Pubblicato il 26 ottobre 2023
La Corte europea dei diritti dell’uomo ha riscontrato una violazione dell’art. 5 § 3 della Convenzione europea da parte della Polonia poiché la ricorrente è stata sottoposta a custodia cautelare per un periodo eccessivo non giustificato da apprezzabili esigenze cautelari.
Il caso riguarda l’eccessiva durata della detenzione preventiva della ricorrente, sottoposta ad indagini preliminari per i reati di frode e riciclaggio.
La detenzione preventiva di quest’ultima è stata disposta il 15 aprile 2013 ed è stata poi successivamente prorogata ad intervalli regolari. L’indagata è stata rilasciata soltanto il 23 settembre 2021.
Tutte le decisioni di proroga della detenzione si basavano sui seguenti motivi.
In primo luogo, a parere dei giudici interni era probabile che sarebbe stata inflitta una pena severa, data l'entità dell'attività criminale nella quale la ricorrente era sospettata di essere coinvolta. Inoltre, i giudici presumevano che l’indagata potesse interferire con il corretto svolgimento del procedimento.
In numerose occasioni le autorità nazionali hanno esaminato le doglianze della donna secondo cui la detenzione continuata costituiva una violazione della Convenzione europea dei diritti dell’uomo; tuttavia, ritenevano che le proroghe fossero state concesse solo per il periodo necessario alla conclusione del processo e che la durata complessiva della detenzione non fosse stata irragionevole, anche tenendo conto della particolare complessità del processo, nell’ambito del quale i giudici erano chiamati ad accertare la presenza di schemi di frode di tipo piramidale.
La ricorrente ha presentato ricorso, senza successo, contro tutte le decisioni che prorogavano la sua detenzione ed ha quindi fatto ricorso a Strasburgo sostenendo che la durata della sua custodia cautelare era stata eccessiva e irragionevole.
Il ricorso è stato accolto.
La Corte e.d.u. ha evidenziato che, nel decidere di tenere in detenzione la ricorrente nel corso del procedimento contro di lei, le autorità si sono basate ripetutamente su tre motivi principali oltre al ragionevole sospetto nei confronti della ricorrente, vale a dire la gravità dei reati di cui era stata accusata, la gravità della sanzione di cui era passibile e la necessità di garantire il corretto svolgimento del procedimento in considerazione del rischio che il ricorrente potesse interferire con il suo svolgimento (§ 94).
I giudici sovranazionali hanno sottolineato come il ragionevole sospetto che la ricorrente avesse commesso i reati gravi sopra menzionati avrebbe potuto giustificare il suo arresto iniziale e hanno ribadito che la persistenza di un ragionevole sospetto che il detenuto abbia commesso un reato è una conditio sine qua non per la validità della sua detenzione continuata.

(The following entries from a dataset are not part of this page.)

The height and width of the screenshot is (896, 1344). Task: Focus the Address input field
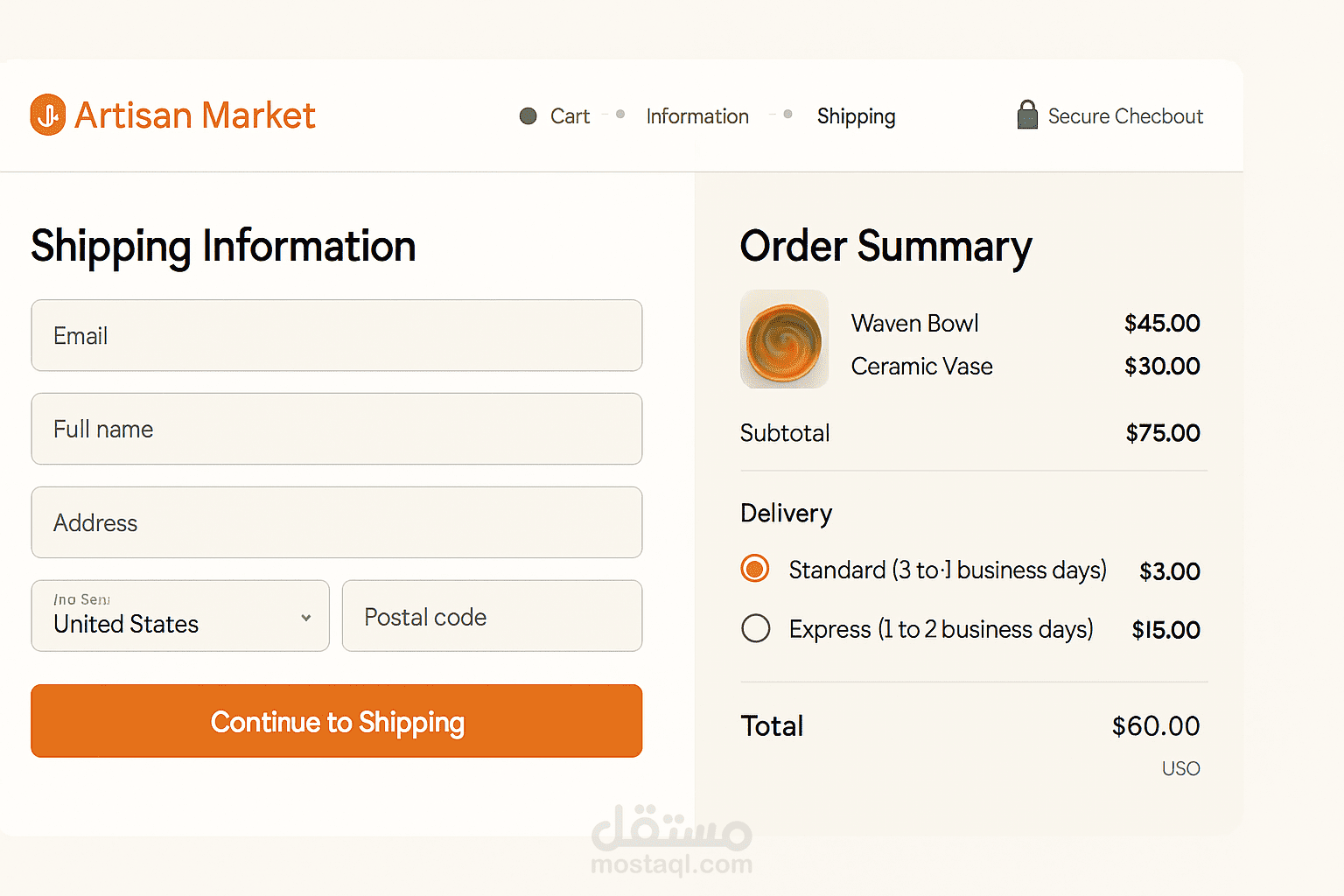(337, 522)
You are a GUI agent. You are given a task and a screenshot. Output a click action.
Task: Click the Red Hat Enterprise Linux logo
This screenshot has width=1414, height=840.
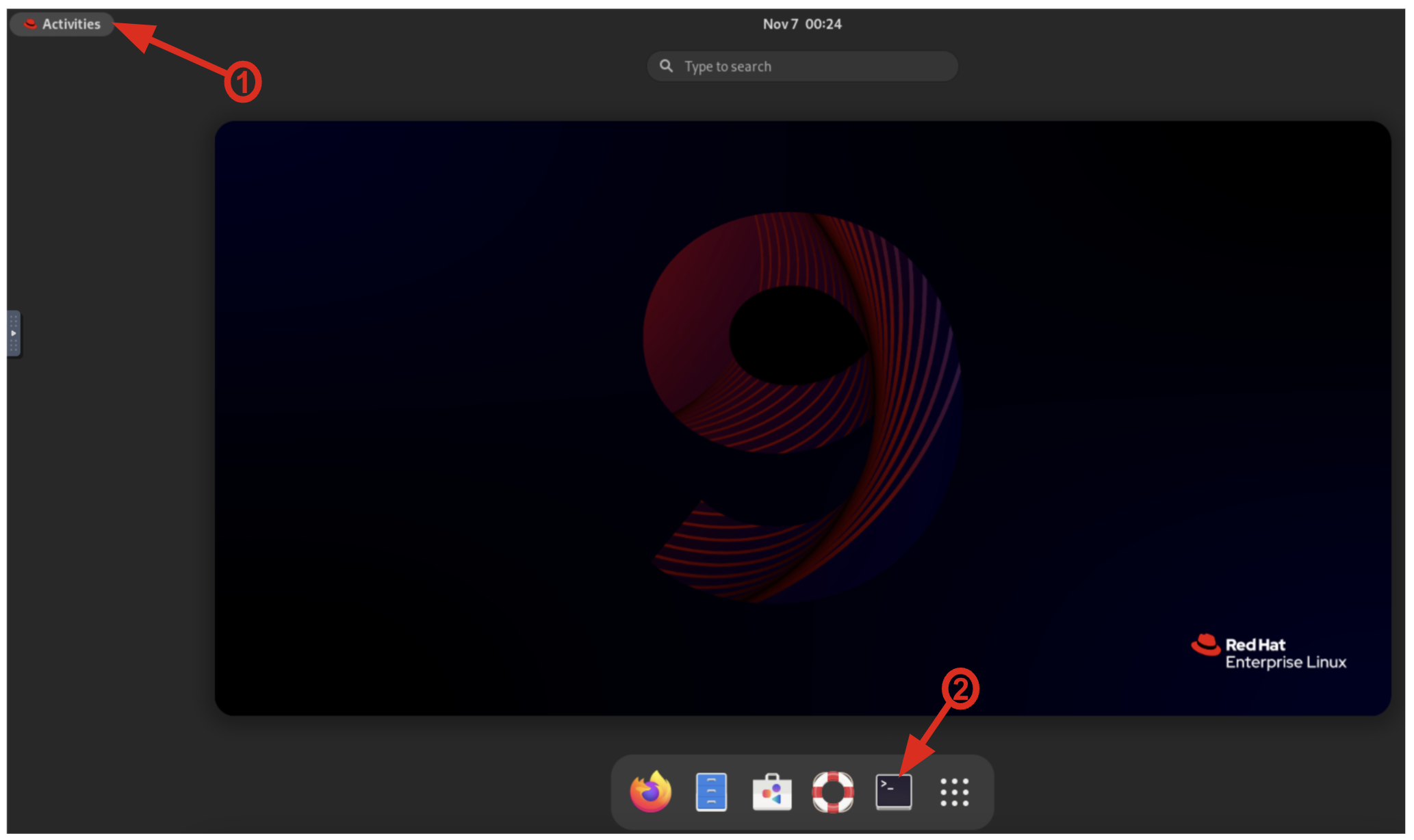[1268, 653]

Tuttavia, la Corte e.d.u. ha pure rilevato che quando le autorità giudiziarie nazionali esaminano per la prima volta, “subito” dopo l’arresto, se porre l’arrestato in custodia cautelare, quel sospetto non è più sufficiente, e le autorità devono fornire anche altri motivi pertinenti e sufficienti per giustificare la detenzione. Questi altri motivi possono essere il rischio di fuga, il rischio di pressioni sui testimoni o di alterazione delle prove, il rischio di collusione, il rischio di recidiva, o il rischio di disordine pubblico e la connessa necessità di tutela dei cittadini detenuti (§ 96).
Secondo le autorità, la probabilità che alla ricorrente venisse inflitta una pena pesante era il motivo principale per cui continuava la sua detenzione. In prospettiva diversa, la Corte e.d.u. ha ribadito che sebbene la severità della pena inflitta sia un elemento rilevante nella valutazione del rischio di fuga o di recidiva, la gravità delle accuse non può di per sé giustificare lunghi periodi di detenzione preventiva Inoltre, il rischio di pressioni sui testimoni non può basarsi solo sulla probabilità di una pena severa, ma deve essere collegato a fatti concreti (§ 97).
In definitiva, la Corte di Strasburgo, pur tenendo conto del fatto che i tribunali si sono trovati di fronte al compito particolarmente difficile di giudicare un caso complesso riguardante uno schema piramidale, ha concluso che il periodo complessivo di detenzione del ricorrente è stato eccessivo poiché i tribunali si sono basati su motivi che non possono essere considerati “sufficienti” per giustificare la sua intera durata (§ 100), e che pertanto vi è stata una violazione dell’articolo 5 § 3 della Convenzione europea.
La Corte e.d.u. ha quindi condannato la Polonia al pagamento della somma complessiva di euro 6.500 a favore della ricorrente a titolo di ristoro economico per il danno subito.